By Ilona Kritz July 23, 2020 Covid-19 vaccine. (Photo from Pixabay) The Covid-19 outbreak has lasted for almost eight months, wit...
July 23, 2020
Covid-19 vaccine. (Photo from Pixabay) |
The Covid-19 outbreak has lasted for almost eight months, with over 200 countries infected and 135,000+ cases daily. There are over 5000 deaths reported daily, and no sign of any vaccine or cure becoming available, due to our limited knowledge of the virus. This pandemic is not going to stop anytime soon and will continue to infect thousands of people until an effective vaccine is developed, but there isn’t going to be one for years.
Vaccines are the main defenses for fighting all sorts of infectious diseases; they help halt infections and provide immunity. As good as that sounds for battling Covid-19, production of a vaccine for a virus we do not know much about can take 10-15 years, with a great deal of testing and approval required along the way.

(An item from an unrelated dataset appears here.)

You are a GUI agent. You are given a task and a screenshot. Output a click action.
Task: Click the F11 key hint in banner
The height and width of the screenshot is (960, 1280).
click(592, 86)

Even so, various health authorities have said the target date for the Covid-19 vaccine is August 2021, which means the epidemic will have spread for almost two years without a vaccine possibly coming out. This is only the goal too; the actual date for delivering a vaccine for Covid-19, if the work proceeds as it typically does for most vaccines, is May 2036, 16 years from now. That means an entire decade-and-a-half without the vaccine for the virus, the only defense we could possibly put up against the potentially deadly disease it causes.
Consider also that other extremely infectious diseases such as dengue, malaria, and HIV/AIDS do not have effective vaccines even after years of research. These diseases have been around for years, and despite years of work an official licensed vaccine for any of them has not been released. Covid-19 is a recently discovered disease, unlike these diseases that have been plaguing countries for years on end, so the prospects of a vaccine seem even more unlikely.

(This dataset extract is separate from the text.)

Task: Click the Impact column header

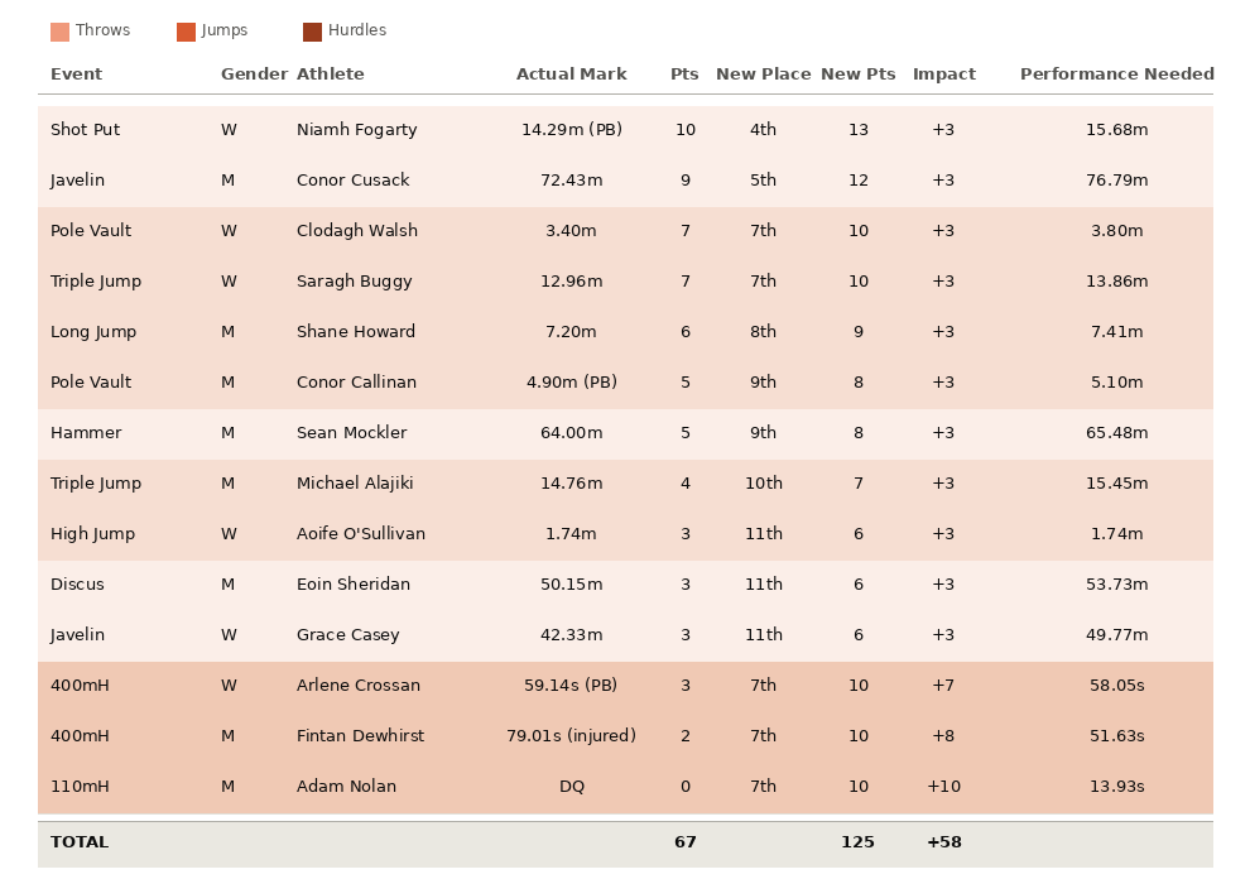Action: point(944,74)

Even if a vaccine against Covid-19 is successfully made, drug manufacturers can only produce so much vaccine in a given period of time. The entire world needs the vaccine, every single person, but first the vaccine needs tons of testing, research, and approval, and a way to mass produce it for the billions of people that need it has to be found. Distributing the vaccine to everyone in every corner of the world can take ages to do.
But we can still hope to reach our goal of August 2021 or sooner, as countries worldwide are working hard to create the vaccine and combat Covid-19 in other ways. However, judging by all the factors and everything we can work with right now, the struggle can last for more than just 2 years, and possibly even a decade at a realistic pace. Until then, practicing good hygiene, social distancing, and other safety measures is still our best defense.